In his excellent book Small Teaching, James Lang applies the idea of small to help teachers become more effective at what they do.¹ Lang, a professor himself, knows that most teachers want to develop their skills and become more engaging and effective, but doing so is difficult. Conferences, books, and seminars promise that a radical overhaul of education and pedagogy will solve all of our problems as teachers. Lang, however, rightly argues that it is not possible for teachers and professors to change everything they do—to flip every classroom, to revamp an entire school, to jettison all they have been taught. Instead, it is far more wise, realistic, and effectual to make small steps—methodical little changes to how a teacher approaches teaching and learning. It’s a small ball approach to improved pedagogy, and it works.

Small ball. Small teaching. And now, small preaching. Occupationally, I am both a professor and a preacher, and I care about both of these roles very much. I give a lot of my time and energy to focusing on what these two roles share—the importance of excellence and beauty in the act of communication. I’m also aware of the many challenges that preachers face as they live out their calling. If you’re reading this book, you probably care about all of this too.

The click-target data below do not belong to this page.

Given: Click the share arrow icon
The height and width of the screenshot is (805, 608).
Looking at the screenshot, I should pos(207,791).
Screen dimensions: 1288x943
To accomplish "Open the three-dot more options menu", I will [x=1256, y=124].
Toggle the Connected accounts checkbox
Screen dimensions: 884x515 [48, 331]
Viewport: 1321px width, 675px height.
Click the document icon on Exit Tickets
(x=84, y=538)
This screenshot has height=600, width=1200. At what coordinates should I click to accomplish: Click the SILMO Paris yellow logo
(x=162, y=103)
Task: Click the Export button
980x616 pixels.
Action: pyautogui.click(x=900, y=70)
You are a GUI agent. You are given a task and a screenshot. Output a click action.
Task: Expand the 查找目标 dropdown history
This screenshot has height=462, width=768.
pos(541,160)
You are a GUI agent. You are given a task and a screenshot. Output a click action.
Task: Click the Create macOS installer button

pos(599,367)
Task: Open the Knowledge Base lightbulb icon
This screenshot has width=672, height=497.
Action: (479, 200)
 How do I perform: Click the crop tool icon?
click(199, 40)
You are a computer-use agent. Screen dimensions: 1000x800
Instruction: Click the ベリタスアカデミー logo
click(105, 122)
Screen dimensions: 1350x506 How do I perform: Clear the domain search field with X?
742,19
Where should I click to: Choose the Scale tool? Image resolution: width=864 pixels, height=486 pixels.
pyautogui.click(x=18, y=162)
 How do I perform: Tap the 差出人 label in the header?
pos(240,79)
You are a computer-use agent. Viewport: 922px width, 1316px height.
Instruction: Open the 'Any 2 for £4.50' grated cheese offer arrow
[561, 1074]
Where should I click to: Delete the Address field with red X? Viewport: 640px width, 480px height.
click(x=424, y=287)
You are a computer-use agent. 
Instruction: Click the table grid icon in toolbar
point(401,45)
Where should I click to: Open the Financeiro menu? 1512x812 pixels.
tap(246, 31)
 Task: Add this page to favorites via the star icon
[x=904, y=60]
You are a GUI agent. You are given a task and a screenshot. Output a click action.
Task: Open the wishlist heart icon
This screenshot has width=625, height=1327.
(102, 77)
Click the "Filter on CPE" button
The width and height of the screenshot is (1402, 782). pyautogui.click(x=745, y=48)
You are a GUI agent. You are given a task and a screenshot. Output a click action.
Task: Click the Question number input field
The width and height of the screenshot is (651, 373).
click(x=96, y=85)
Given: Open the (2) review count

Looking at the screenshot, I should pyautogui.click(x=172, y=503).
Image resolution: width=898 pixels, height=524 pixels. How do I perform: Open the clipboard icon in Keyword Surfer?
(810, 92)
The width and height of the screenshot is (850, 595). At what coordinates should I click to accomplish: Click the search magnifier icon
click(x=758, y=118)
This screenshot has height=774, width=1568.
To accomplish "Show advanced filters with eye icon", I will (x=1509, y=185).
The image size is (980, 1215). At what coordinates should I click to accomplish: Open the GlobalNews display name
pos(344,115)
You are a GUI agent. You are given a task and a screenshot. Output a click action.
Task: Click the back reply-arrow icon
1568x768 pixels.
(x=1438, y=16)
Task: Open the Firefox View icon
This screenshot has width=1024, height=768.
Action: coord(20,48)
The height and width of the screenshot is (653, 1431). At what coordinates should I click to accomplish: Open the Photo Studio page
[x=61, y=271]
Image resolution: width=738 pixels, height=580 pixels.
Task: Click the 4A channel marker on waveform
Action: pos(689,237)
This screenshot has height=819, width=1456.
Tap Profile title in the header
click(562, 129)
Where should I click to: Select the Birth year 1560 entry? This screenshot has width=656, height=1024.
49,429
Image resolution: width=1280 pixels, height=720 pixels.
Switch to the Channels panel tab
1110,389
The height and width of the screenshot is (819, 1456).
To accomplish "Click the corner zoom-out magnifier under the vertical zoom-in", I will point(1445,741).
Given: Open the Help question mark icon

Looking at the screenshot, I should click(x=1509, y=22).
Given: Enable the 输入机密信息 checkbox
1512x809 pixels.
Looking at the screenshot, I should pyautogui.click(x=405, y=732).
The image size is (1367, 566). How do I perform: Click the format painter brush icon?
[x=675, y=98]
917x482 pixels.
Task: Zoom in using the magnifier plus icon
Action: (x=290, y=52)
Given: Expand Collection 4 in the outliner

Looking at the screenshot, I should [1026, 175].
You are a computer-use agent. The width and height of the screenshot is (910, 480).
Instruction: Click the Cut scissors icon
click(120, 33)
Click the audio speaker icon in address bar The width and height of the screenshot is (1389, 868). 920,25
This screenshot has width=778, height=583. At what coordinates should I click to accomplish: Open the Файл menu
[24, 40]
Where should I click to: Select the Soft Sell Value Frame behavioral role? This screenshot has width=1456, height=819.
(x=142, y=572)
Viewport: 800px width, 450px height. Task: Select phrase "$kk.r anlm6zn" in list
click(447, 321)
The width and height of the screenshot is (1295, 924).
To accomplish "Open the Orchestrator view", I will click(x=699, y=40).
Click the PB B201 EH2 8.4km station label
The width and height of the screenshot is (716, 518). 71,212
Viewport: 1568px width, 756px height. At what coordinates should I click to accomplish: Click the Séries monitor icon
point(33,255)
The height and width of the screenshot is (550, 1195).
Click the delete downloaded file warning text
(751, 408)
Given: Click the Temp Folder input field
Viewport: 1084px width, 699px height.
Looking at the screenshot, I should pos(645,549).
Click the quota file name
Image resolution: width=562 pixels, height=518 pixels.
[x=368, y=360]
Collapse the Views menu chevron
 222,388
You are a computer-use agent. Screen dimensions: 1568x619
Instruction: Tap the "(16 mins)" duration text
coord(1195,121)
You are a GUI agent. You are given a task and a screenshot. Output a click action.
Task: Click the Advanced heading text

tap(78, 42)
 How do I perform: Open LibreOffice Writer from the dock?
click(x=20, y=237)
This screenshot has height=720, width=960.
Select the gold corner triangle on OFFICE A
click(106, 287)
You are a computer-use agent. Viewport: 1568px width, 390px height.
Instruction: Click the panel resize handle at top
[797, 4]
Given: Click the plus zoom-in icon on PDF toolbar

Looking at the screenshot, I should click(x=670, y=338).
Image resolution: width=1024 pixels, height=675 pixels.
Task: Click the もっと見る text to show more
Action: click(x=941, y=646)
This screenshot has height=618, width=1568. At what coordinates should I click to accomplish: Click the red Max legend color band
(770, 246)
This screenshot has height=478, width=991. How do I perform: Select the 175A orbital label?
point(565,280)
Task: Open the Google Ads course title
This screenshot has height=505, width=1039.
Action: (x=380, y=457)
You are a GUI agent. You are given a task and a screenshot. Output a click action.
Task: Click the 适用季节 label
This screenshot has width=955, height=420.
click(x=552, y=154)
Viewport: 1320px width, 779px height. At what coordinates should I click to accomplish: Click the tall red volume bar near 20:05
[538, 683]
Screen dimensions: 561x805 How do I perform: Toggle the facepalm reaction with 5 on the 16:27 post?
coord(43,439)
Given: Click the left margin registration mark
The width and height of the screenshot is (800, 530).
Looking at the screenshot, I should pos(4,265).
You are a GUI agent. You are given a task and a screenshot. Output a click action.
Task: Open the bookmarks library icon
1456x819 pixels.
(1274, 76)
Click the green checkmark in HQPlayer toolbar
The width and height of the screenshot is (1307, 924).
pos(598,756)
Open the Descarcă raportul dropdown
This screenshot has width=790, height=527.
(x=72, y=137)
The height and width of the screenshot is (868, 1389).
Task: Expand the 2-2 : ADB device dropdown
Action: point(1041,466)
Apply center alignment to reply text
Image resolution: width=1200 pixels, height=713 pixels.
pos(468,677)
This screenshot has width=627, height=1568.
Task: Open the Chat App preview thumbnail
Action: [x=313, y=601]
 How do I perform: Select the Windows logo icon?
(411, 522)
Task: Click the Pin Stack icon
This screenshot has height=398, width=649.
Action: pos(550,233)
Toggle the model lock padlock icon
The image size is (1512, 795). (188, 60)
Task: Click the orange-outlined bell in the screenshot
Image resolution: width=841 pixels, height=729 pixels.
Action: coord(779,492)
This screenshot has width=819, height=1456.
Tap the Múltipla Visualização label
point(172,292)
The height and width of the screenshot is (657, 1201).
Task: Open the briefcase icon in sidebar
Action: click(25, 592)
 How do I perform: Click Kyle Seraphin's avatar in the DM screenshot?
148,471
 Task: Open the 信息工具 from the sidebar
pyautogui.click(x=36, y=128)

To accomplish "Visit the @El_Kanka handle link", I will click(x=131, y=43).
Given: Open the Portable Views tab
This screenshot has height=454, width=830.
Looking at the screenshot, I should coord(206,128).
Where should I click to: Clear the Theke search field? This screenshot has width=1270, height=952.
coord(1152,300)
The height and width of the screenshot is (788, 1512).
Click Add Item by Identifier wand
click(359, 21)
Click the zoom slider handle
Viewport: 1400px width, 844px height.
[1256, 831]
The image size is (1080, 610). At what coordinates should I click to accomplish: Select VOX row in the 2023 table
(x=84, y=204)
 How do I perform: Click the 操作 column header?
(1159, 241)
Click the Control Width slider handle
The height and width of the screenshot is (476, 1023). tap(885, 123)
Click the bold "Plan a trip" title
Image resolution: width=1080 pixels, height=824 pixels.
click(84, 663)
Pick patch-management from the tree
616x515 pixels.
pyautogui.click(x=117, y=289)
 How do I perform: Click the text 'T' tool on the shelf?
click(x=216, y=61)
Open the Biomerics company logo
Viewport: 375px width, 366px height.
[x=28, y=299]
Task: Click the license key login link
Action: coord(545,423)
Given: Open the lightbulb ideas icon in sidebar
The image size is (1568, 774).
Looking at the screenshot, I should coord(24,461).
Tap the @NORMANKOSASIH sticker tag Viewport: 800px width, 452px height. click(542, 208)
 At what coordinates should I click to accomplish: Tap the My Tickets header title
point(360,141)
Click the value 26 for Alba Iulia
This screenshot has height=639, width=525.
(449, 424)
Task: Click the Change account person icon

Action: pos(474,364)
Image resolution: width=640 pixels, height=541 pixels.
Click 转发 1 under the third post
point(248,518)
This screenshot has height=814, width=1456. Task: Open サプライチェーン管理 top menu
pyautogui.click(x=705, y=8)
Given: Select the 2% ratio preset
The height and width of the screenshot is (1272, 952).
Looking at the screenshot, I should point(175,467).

My goal in this book is to help you make some small ball/small teaching steps toward intentionally better preaching. This is not a book about a whole philosophy and practice of preaching. There are plenty of good books out there like that, and I have been inspired and helped by many of them. If you ever took a homiletics course in seminary, you got your professor’s own version of that, I’m sure. Instead, this is a book of small ideas that you can try today.

How does lasting change come about in diet or exercise or acquiring a new skill? Through taking small steps in the same direction over time. This book does not promise that if you just do this one thing, then your preaching will magically be different, the preaching version of hiring the $200 million slugger or the 7’2" center. Instead, I offer you here some small ideas that can have big consequences if you play the long and methodical game with sincerity and intentionality.

Small Preaching is a collection of twenty-five short, easily digestible essays that invite you to see and be in the world in certain ways. These nugget-sized explorations are organized under three headings, complete with pleasant p’s and alluring alliteration: The Person of the Preacher, The Preparation for Preaching, and The Practice of Preaching. The essays you’ll find here are varied in their approaches, topics, content, and modes. Some cast vision; some challenge assumptions and habits; some give pro tips gleaned from experts.